The EORTC Chronotherapy Group (CTG) stemmed from the International Organisation for Cancer Chronotherapy (IOCC) in 1996. The IOCC was first to initiate large scale multicentre international chronotherapy trials, for the purpose of investigating the relevance of chronomodulated or timed administration of cancer therapy based on biological rhythms. Programmable pumps for cytotoxic chronodelivery and actigraph devices to monitor circadian rhythm alterations linked to cancer were also developed. The unique expertise of the IOCC with regard to cancer chronotherapy furthered its development within the EORTC. The EORTC offers broad expertise in clinical cancer research and opportunities for scientific recognition, intergroup collaborations and translational research. Over the past 5 years, the EORTC CTG has grown from 16 to 48 centres in 12 different countries. It is currently conducting seven multicentre chronotherapy trials which test the relevance of adapting cancer treatment delivery to circadian rhythms. The group aims at developing multiple collaborations to establish a chronotherapy network involving institutions with expertise ranging from experimental chronobiology to new drug testing, disease-specific management and quality of life or survival issues.
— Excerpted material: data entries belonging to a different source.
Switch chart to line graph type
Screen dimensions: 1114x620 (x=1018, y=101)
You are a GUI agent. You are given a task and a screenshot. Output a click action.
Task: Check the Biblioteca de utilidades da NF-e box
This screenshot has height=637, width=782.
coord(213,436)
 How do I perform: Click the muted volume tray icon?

From circadian rhythms to cancer chronotherapeutics

Mammalian circadian rhythms result from a complex organization involving molecular clocks within nearly all "normal" cells and a dedicated neuroanatomical system, which coordinates the so-called "peripheral oscillators." The core of the central clock system is constituted by the suprachiasmatic nuclei that are located on the floor of the hypothalamus. Our understanding of the mechanisms of circadian rhythm generation and coordination processes has grown rapidly over the past few years. In parallel, we have learnt how to use the predictable changes in cellular metabolism or proliferation along the 24h time scale in order to improve treatment outcome for a variety of diseases, including cancer. The chronotherapeutics of malignant diseases has emerged as a result of a consistent development ranging from experimental, clinical, and technological prerequisites to multicenter clinical trials of chronomodulated delivery schedules. Indeed large dosing-time dependencies characterize the tolerability of anticancer agents in mice or rats, a better efficacy usually results from treatment administration near the least toxic circadian time in rodent tumor models. Programmable in time multichannel pumps have allowed to test the chronotherapy concepts in cancer patients and to implement chronomodulated delivery schedules in current practice. Clinical phase I and II trials have established the feasibility, the safety, and the activity of the chronotherapy schedules, so that this treatment method has undergone further evaluation in international multicenter phase III trials. Overall, more than 2,000 patients with metastatic disease have been registered in chronotherapy trials. Improved tolerability and/or better antitumor activity have been demonstrated in randomized multicenter studies involving large patient cohorts. The relation between circadian rhythmicity and quality of life and even survival has also been a puzzling finding over the recent years. An essential step toward further developments of circadian-timed therapy has been the recent constitution of a Chronotherapy cooperative group within the European Organization for Research and Treatment of Cancer. This group now involves over 40 institutions in 12 countries. It is conducting currently six trials and preparing four new studies. The 19 contributions in this special issue reflect the current status and perspectives of the several components of cancer chronotherapeutics.